BEGIN

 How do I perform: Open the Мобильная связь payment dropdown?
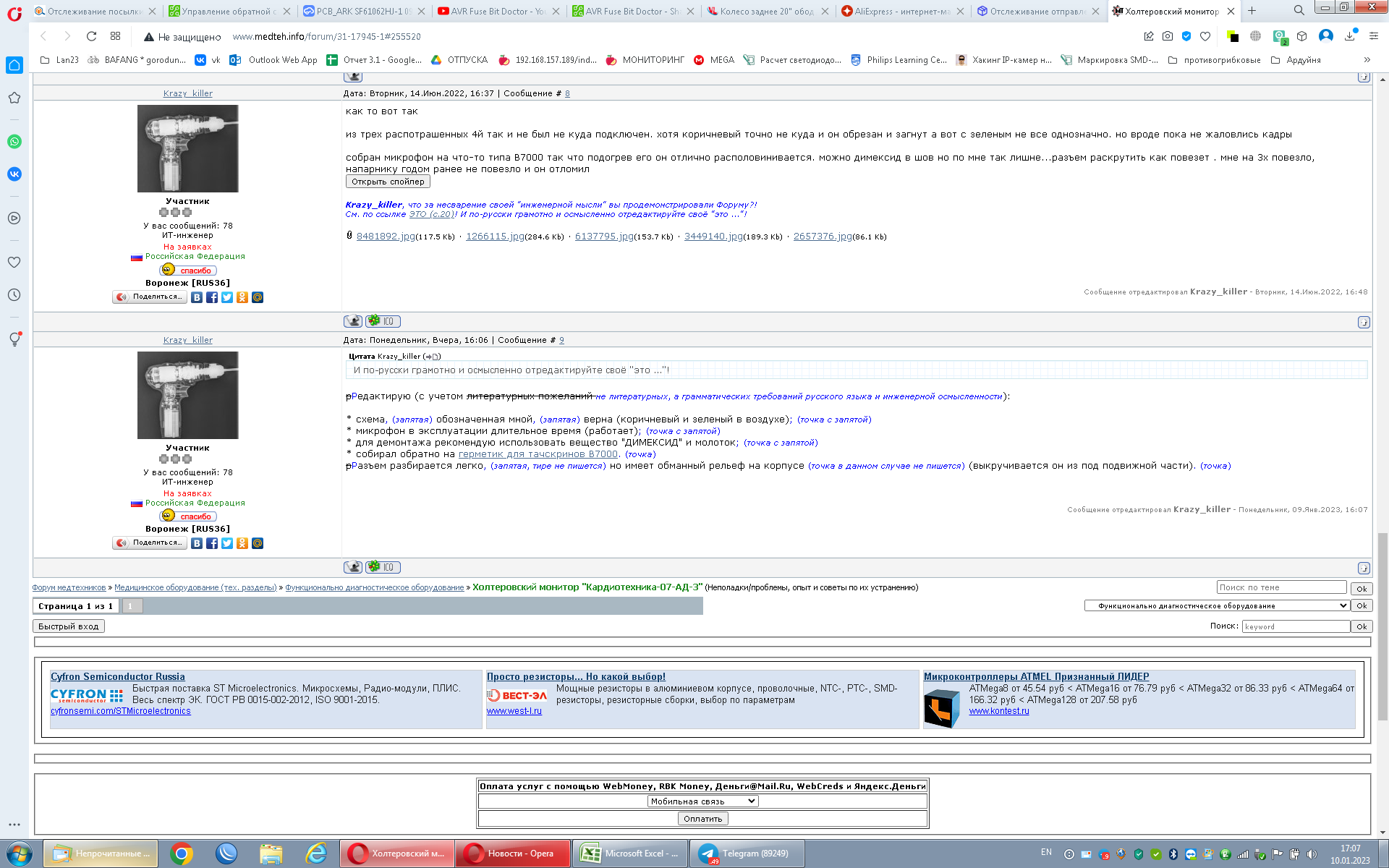[x=702, y=801]
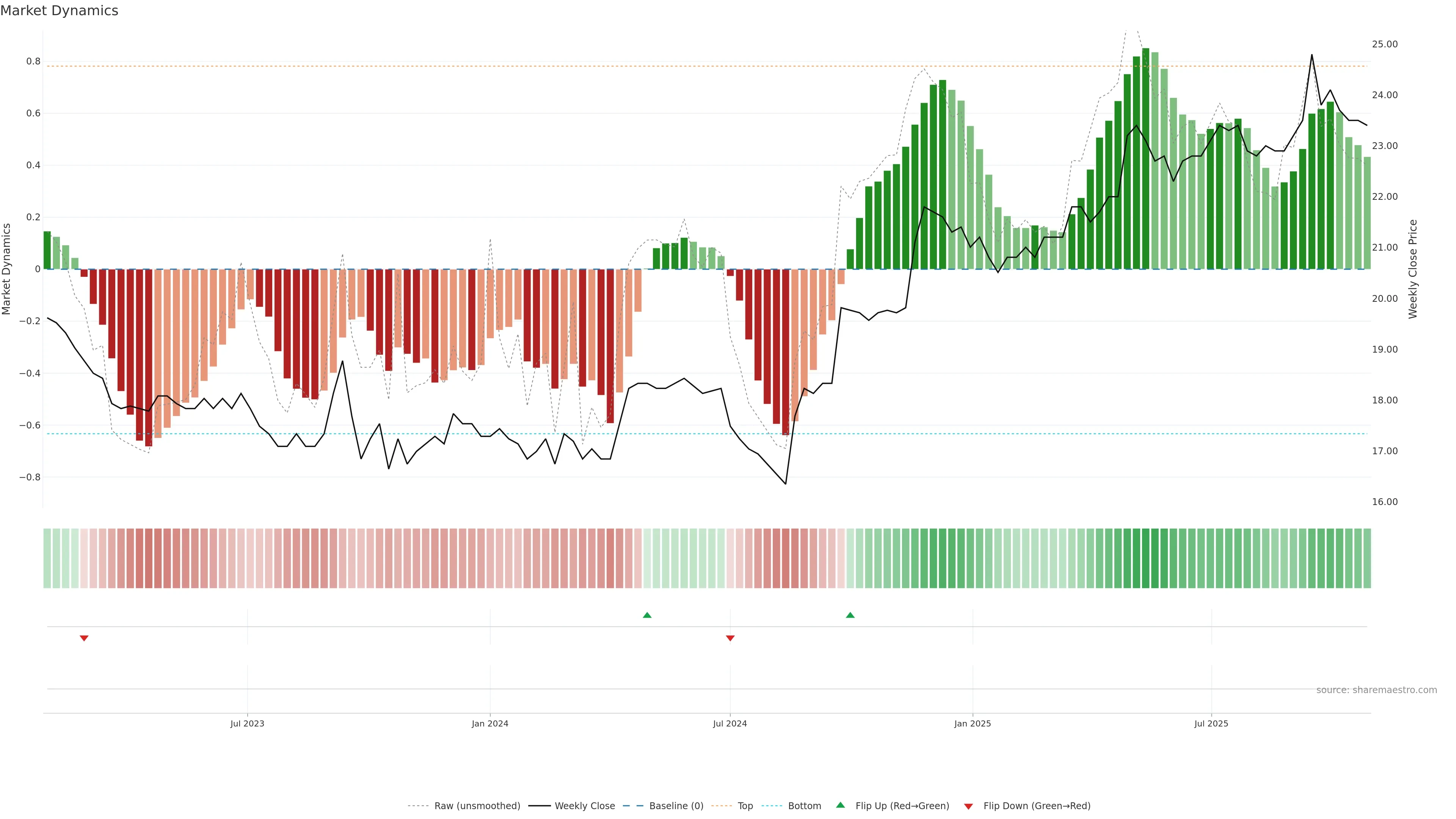This screenshot has width=1456, height=819.
Task: Click the darkest green heatmap strip cell
Action: click(1145, 559)
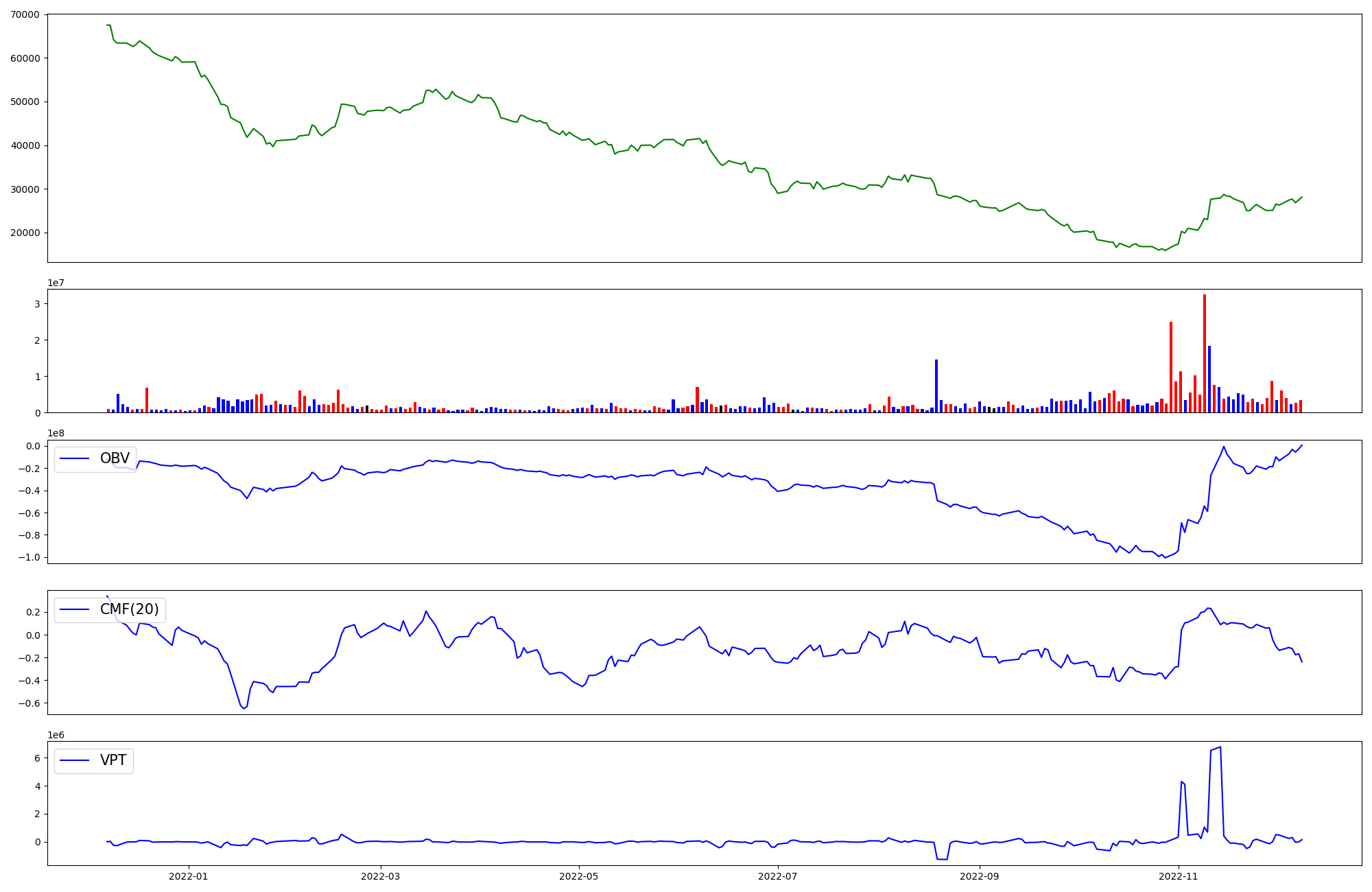Image resolution: width=1372 pixels, height=892 pixels.
Task: Click the highest VPT spike peak
Action: pyautogui.click(x=1220, y=747)
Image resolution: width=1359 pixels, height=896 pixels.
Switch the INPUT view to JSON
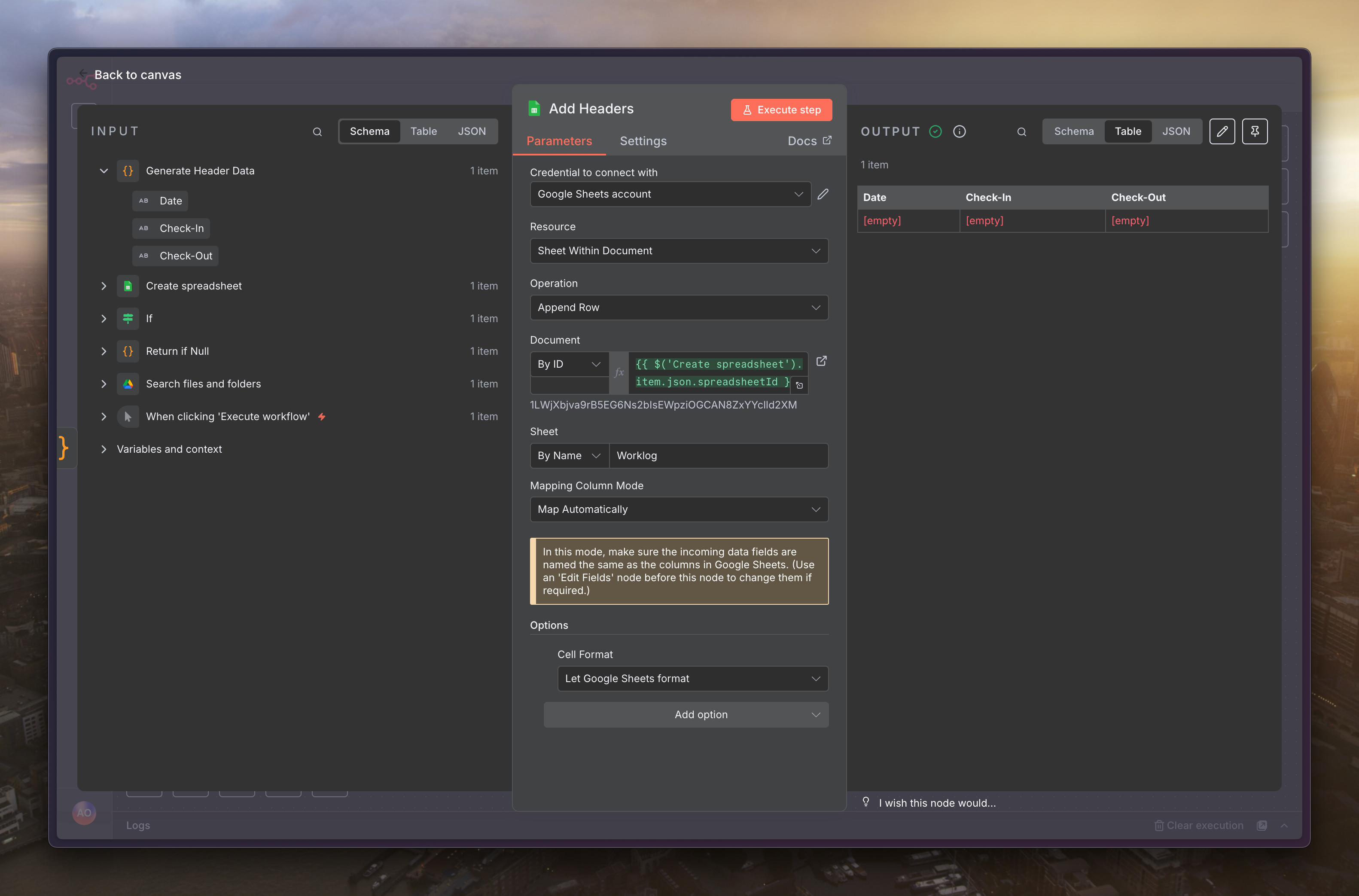(471, 131)
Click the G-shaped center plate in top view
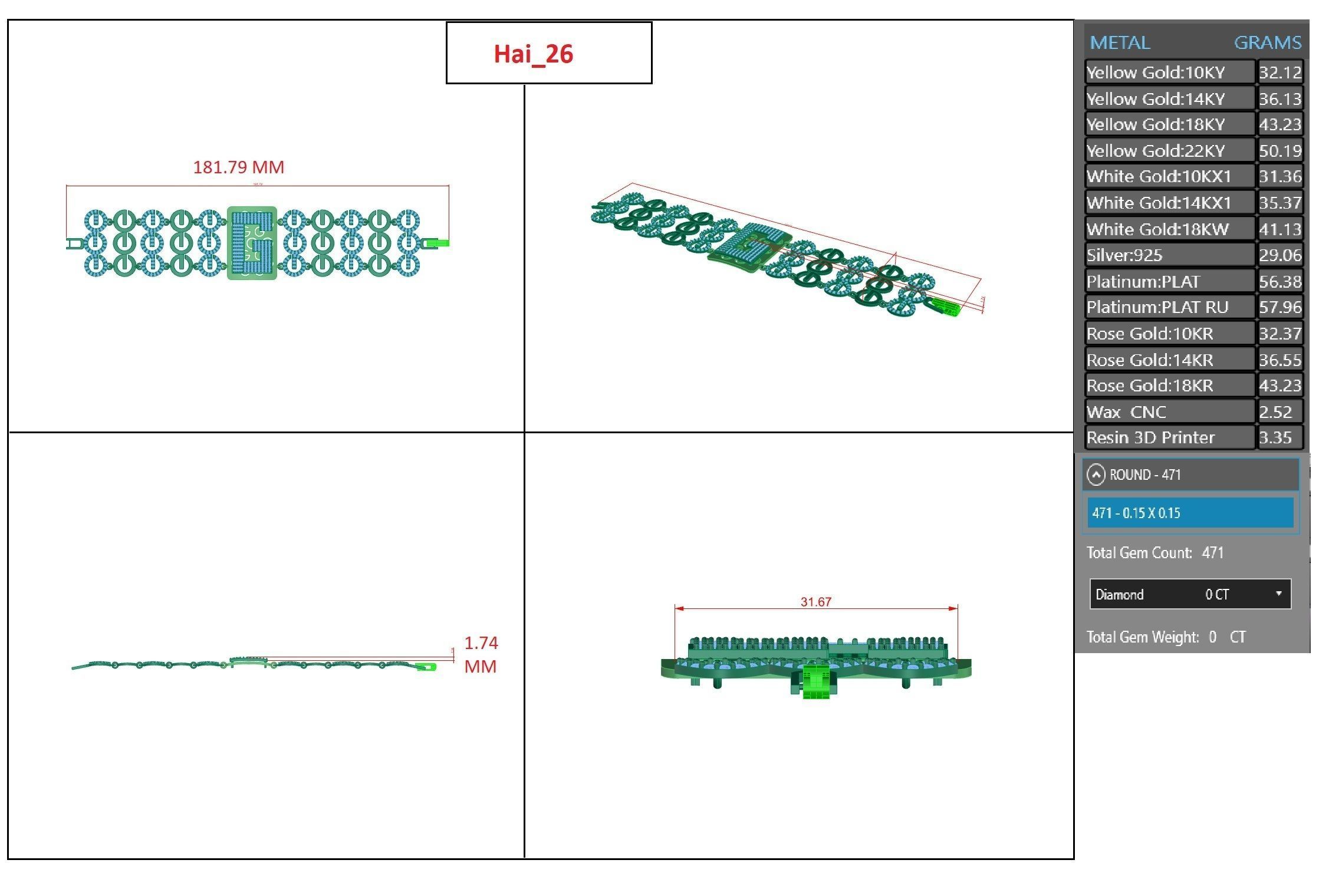The width and height of the screenshot is (1342, 896). (252, 243)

END

Copy the records exactly; no image should appear in the result.

Completed task
 How do I perform: Open the Мобильная связь payment dropdown?
[x=702, y=801]
This screenshot has width=1456, height=819.
Task: Click the darkest green heatmap strip cell
Action: click(1145, 559)
Image resolution: width=1372 pixels, height=892 pixels.
Task: Click the highest VPT spike peak
Action: pyautogui.click(x=1220, y=747)
Image resolution: width=1359 pixels, height=896 pixels.
Switch the INPUT view to JSON
(471, 131)
Click the G-shaped center plate in top view
The width and height of the screenshot is (1342, 896). (252, 243)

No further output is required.